Problem to work on |
Report each line in the listing below that contains the word "Click", copying every such line in full.

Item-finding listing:
◇ ◇ ◇ ◇ ◇

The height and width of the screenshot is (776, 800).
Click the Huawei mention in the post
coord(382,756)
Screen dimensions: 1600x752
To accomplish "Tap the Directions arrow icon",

◇ ◇ ◇ ◇ ◇

Solution for this exercise |
Click the Huawei mention in the post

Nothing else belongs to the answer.